Disaster Recovery 101: Architecting Auto-Failovers for PostgreSQL and C++ Deployments on AWS

Automated PostgreSQL Failover with Patroni and AWS RDS

Achieving true high availability for PostgreSQL, especially in a cloud-native environment like AWS, necessitates an automated failover strategy. Manual intervention during an outage is unacceptable for production systems. We’ll explore architecting this using Patroni, a template for highly available PostgreSQL solutions, integrated with AWS infrastructure.

While AWS RDS offers Multi-AZ deployments, which provide automatic failover, understanding the underlying mechanisms and how to achieve similar resilience with self-managed PostgreSQL on EC2 (or even within EKS for containerized workloads) is crucial for specific control or cost optimization scenarios. Patroni excels here by managing PostgreSQL cluster states, leader election, and failover orchestration.

Patroni Architecture Overview

Patroni relies on a distributed consensus store for cluster state management. etcd, ZooKeeper, or Consul are common choices.
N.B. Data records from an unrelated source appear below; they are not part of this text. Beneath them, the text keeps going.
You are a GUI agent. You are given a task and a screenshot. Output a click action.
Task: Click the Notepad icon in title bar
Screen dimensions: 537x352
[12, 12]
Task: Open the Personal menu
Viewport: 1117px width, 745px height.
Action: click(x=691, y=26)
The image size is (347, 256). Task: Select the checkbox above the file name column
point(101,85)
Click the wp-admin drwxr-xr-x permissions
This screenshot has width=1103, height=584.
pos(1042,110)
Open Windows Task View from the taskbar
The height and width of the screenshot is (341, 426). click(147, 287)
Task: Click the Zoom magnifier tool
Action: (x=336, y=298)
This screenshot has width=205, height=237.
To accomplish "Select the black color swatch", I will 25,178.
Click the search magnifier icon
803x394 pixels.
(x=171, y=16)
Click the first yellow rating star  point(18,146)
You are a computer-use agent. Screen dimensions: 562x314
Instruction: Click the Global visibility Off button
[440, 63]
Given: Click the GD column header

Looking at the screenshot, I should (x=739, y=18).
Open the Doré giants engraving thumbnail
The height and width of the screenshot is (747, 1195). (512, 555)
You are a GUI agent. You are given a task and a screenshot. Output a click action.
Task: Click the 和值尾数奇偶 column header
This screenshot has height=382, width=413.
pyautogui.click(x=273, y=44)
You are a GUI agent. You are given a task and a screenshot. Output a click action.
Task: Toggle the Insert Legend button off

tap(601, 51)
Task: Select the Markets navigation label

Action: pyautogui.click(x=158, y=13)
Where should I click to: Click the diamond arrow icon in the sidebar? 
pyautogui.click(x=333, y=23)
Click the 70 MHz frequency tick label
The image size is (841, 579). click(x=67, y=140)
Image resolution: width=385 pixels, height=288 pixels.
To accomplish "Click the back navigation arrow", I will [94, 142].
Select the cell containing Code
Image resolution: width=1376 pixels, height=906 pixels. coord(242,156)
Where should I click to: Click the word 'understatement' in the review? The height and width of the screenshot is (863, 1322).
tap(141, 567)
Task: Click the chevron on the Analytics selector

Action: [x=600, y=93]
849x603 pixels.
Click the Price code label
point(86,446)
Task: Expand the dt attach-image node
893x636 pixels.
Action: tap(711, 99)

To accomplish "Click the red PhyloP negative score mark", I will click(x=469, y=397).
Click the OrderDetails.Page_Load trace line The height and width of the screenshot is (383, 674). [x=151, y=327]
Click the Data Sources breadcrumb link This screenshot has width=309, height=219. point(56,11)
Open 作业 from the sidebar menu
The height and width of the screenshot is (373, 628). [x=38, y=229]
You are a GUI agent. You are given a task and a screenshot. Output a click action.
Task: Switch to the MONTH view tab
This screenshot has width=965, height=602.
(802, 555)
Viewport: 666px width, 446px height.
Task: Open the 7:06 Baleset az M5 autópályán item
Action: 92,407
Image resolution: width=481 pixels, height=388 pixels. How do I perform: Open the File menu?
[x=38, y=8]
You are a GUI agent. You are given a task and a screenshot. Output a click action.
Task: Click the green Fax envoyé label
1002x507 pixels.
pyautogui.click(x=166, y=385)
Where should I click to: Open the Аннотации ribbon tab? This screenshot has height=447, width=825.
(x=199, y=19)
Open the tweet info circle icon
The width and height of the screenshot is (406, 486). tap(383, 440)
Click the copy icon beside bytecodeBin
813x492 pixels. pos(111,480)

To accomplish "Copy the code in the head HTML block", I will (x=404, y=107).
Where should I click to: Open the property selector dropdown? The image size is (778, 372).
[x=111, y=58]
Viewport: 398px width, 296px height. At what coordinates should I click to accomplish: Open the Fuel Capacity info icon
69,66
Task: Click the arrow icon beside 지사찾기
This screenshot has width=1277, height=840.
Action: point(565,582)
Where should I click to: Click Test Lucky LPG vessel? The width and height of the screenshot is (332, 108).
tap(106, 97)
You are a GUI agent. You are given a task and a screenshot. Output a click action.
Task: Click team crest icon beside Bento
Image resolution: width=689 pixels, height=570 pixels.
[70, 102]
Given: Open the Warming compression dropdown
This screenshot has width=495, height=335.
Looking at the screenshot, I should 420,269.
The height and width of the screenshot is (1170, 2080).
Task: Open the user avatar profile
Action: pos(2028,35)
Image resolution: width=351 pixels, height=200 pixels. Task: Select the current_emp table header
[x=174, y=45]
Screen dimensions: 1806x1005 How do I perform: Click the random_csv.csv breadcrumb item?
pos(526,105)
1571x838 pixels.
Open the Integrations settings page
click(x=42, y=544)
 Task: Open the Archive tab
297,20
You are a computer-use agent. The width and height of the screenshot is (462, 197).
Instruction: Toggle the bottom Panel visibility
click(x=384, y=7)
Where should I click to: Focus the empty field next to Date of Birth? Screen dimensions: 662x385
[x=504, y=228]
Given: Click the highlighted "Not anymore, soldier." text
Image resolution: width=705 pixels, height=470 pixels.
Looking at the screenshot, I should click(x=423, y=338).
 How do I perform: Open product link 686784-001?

For AWS, etcd is often preferred due to its simplicity and widespread adoption. Patroni monitors the health of PostgreSQL instances and uses the consensus store to elect a leader (primary) and promote replicas to primary if the current leader fails.

Setting up Patroni with etcd on AWS EC2

This section outlines the steps for a minimal Patroni setup. We’ll assume you have at least three EC2 instances: one for etcd, and two for PostgreSQL nodes (which will eventually form a primary/replica pair).

1. Deploying etcd Cluster

A robust etcd cluster requires an odd number of members for quorum. For simplicity, we’ll demonstrate a single-node etcd setup, but in production, a 3 or 5-node cluster is recommended. Install etcd on your designated EC2 instance.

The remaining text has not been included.